This time, a substantial improvement over the 2N3055s. The MJ15003's bass is both tauter and more authoritative, with cleaner treble and greater textural detail.

 

DC offset control.

Replace 7815 with constant current source.

Result...Cleaner, smoother and weightier, with what can only be described as an organic flow. It was obviously all there before, but I suppose it was masked somewhat by the noise of the regulator. The volume can be increased further without sounding "loud".  A substantial improvement in all respects.

 

Iq control circuit.

The Iq control circuit was replaced with a bootstrap circuit (using an Elna "Silmic"). Less clarity was the result, with less tonal variety and focus, sounding more shut-in. The bootstrap simply doesn't sound as detailed. I assume this is due to the presence of the bootstrap capacitor connected to the signal path. Perhaps a Black Gate might improve things, but I suspect not enough to equal the MJE371 circuit which is more transparent, open, dynamic and uncoloured, the female voice sounds less "female" with the bootstrap circuit. It strengthens my theory that those who prefer the earlier version of the JLH do so because of the absence of the 7815 in the earlier circuit. I would go further and say that due to the absence of both a bootstrap capacitor, and an output capacitor, and with the ccs in place of the 7815, they might well prefer the 1996 version, all other things being equal.  My original Iq control circuit was very quickly re-instated!

 

It was not long until the original Iq control circuit was removed again, this time replaced with a constant current source and with better results this time.
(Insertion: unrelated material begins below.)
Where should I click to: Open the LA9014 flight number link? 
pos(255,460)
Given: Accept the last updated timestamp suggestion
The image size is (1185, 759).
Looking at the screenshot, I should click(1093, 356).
The initial reaction is to think that the treble detail and "air" have been diminished with a reduction of transparency. On prolonged listening things are rather different. There is actually more detail coming across, coupled with a growing sense of "rightness". Sounds are presented in a more natural light, gone is the spotlight effect with its admittedly pleasant but artificial treble detail. String harmonics are more balanced and proportioned with a sense that they now belong to the fundamental, part of the whole. The gaps between rapid piano notes are often missed by amplifiers, the JLH reproduces these well and they are even clearer now than before. Familiar recordings of woodwind and brass instruments sound remarkably smooth and natural. Differences in scale between smaller chamber music recordings and larger scale works are now more clearly conveyed. It is interesting to compare the sound of the Iq ccs circuit with that of the bootstrap which shared many of the attributes of the ccs but had a lumpy and coloured, slightly congested characteristic which I found unpleasant. Returning to the standard 1996 Iq circuit the next day was quite a relief, this time I have no plans return. I would miss the qualities that the Iq ccs circuit has brought to the amplifier. Final thought........Recommended for those who want to sit down for an evening of good music and a fine wine.

 

Feedback capacitor.

The 470uF Oscon (previously a very similar sounding 220uF Silmic) feedback capacitor was replaced with link (needing a small change in value to the DC offset ccs preset). The result of this change was a more open and natural treble with an increased sense of fluidity, depth and ease. Hot/cold offset variation are much greater without the feedback capacitor, in my circuit a variation of 150mV was observed (with the feedback capacitor it was around 65mV), this was reduced by controlling the current through the ccs in an effort to adjust the temperature compensation, but on a recent re-build of the circuit this arrangement proved ineffective and was subsequently removed.   

 

Driver transistor (2N1711).

This was replaced with a 2SC3421. As with the other transistor substitutions I have made in the JLH, the actual pitch of a note is more easily heard with the 2SC3421s. The same characteristics introduced by the Iq ccs circuit are still there but each single note now conveys more "meaning", more clearly defined in time. Timing, of course, is a musician’s greatest asset! The Iq ccs circuit introduced a smoother, rounder sound with a somewhat darker hue, the extra transparency and openness brought about by the 2SC3421s has lifted that slight darkness away whilst apparently retaining the smoothness and naturalness of the Iq ccs.

 

Input transistor.

The BC212 was replaced with 2SA970 with similar improvements to those noticed with the 2SC3421.

 

The Power supply.

 

Rectifier diodes.

Having tried snubber capacitors across the original "standard" diodes with no noticeable improvement, the originals (and snubbers) were replaced with schottky types. This seemed to be beneficial with more smoothness and an improved "woody" quality with woodwind.

 

Regulators.

The LM338K regulator circuit was replaced with a capacitance multiplier. The bass now conveys more authority and the amplifier sounds a little warmer, also with more detail. 

 

Dual regulators.

The single capacitance multiplier was replaced with a new (adapted) dual version allowing separate regulation for each channel. This warrants a detailed write-up so I shall list my observations in the order in which I noticed them and in descending order of their magnitude.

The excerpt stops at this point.